Amo esta cidade que em três etapas me viu durante 20 anos. Depois de anos de permanência, trago ainda no coração toda essa gente e as suas necessidades reais. Os meus olhos viram muito sofrimento e muita injustiça contra os pobres. Hoje, Kisangani se tornou uma cidade com alguns milhões de habitantes, também se permanece a terceira cidade do país. Nesse lugar nosso apostolado era e é precioso, e na simplicidade da vida, nós nos sentíamos apóstolas essenciais, porque o nosso centro apostólico ao norte do país cobria e cobre uma zona de milhares e milhares de quilômetros (o Congo é sete vezes maior que a Itália); e o sentíamos ainda maior quando professores, catequistas, vendedores faziam três ou quatro dias de bicicleta, ou dois dias a pé, ou com meios improvisados, para virem até nós. Também os missionários, sacerdotes locais, da floresta, dos vilarejos isolados chegavam para fornecer-se de livros e de outros materiais. Era uma etapa obrigatória.
Que alegria encontrá-los!
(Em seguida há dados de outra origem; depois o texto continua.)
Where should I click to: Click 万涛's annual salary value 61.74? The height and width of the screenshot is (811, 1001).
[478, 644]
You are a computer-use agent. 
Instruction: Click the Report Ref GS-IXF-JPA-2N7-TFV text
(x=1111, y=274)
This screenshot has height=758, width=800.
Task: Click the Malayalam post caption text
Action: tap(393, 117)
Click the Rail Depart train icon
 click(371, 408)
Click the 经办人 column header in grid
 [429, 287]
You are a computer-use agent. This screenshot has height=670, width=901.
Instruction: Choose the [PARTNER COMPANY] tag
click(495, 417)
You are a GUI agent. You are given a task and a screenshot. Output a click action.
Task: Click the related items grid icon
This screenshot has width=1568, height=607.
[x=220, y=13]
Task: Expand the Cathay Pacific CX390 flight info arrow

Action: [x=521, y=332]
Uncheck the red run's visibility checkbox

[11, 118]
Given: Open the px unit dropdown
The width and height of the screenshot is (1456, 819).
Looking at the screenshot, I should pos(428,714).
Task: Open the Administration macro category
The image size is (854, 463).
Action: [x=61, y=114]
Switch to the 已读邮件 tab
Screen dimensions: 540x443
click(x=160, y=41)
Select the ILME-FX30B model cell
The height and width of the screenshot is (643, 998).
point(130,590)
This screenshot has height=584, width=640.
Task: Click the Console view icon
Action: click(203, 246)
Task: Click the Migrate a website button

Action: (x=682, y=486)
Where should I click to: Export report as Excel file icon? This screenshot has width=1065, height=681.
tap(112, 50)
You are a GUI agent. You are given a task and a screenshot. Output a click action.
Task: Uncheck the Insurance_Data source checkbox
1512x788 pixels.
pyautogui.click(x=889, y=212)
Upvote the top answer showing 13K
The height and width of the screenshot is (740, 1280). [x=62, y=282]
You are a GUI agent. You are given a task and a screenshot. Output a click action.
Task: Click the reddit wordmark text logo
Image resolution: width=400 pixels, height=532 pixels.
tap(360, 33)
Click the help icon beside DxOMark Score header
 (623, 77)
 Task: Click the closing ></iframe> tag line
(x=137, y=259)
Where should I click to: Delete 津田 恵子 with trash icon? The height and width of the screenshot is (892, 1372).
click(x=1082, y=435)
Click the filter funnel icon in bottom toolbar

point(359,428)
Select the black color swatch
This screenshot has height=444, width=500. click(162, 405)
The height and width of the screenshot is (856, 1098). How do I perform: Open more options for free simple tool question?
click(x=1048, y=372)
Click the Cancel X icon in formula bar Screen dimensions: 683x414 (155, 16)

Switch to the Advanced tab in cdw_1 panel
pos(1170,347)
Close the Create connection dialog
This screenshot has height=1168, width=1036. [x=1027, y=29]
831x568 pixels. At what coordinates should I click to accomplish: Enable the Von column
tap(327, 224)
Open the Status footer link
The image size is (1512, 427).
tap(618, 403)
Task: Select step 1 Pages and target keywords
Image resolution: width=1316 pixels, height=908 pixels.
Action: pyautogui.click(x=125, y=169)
O livro, a música, os filmes, tudo se tornava precioso, e é por tudo isso que estamos presentes, não obstante os contínuos perigos de guerra e a escassez de pessoal. Sobre a preciosidade e a importância do nosso apostolado, relembro um fato que ocupou um espaço especial no meu coração. Eram os primeiros tempos de missão e eu tinha guardado um livro que havia chegado depois de alguns meses. Em Kisangani, pela demora, os dias de espera para receber os livros não se contam, mesmo que tenham de chegar de dentro do país. A pessoa que havia pedido o livro era pobre. Quando veio à livraria, vendo que seu livro havia chegado, com um alegre suspiro me disse: «Irmã, estou contente porque meu livro chegou, eu o esperava havia muito tempo, mas agora devo fazer uma escolha: ou comprar a roupa de que preciso ou o livro e, se bem que eu tenha apenas a calça que visto, posso esperar para comprá-la, mas o livro não, porque hoje tem, mas amanhã não. Compro o livro». E a sua alegria foi grande!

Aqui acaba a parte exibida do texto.